Given records section start

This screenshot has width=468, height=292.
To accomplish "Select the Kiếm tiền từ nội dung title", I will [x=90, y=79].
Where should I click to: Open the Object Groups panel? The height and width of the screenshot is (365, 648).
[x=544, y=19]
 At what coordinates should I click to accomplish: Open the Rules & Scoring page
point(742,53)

Given records section end
Given records section start

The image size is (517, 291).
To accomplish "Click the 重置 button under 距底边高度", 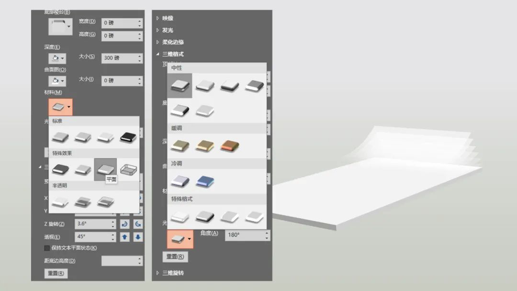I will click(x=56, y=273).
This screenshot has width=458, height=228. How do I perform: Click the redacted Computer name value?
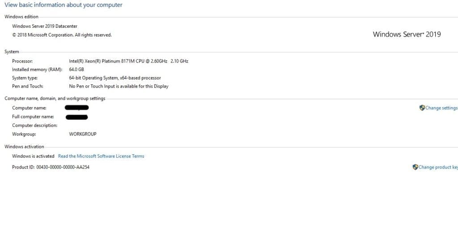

Given records section end

Activity: From the listing, reproduce every line where the word "This" is present.

Exercise solution:
This screenshot has width=468, height=292.
This screenshot has width=458, height=228. How do I perform: Click the redacted Computer name value?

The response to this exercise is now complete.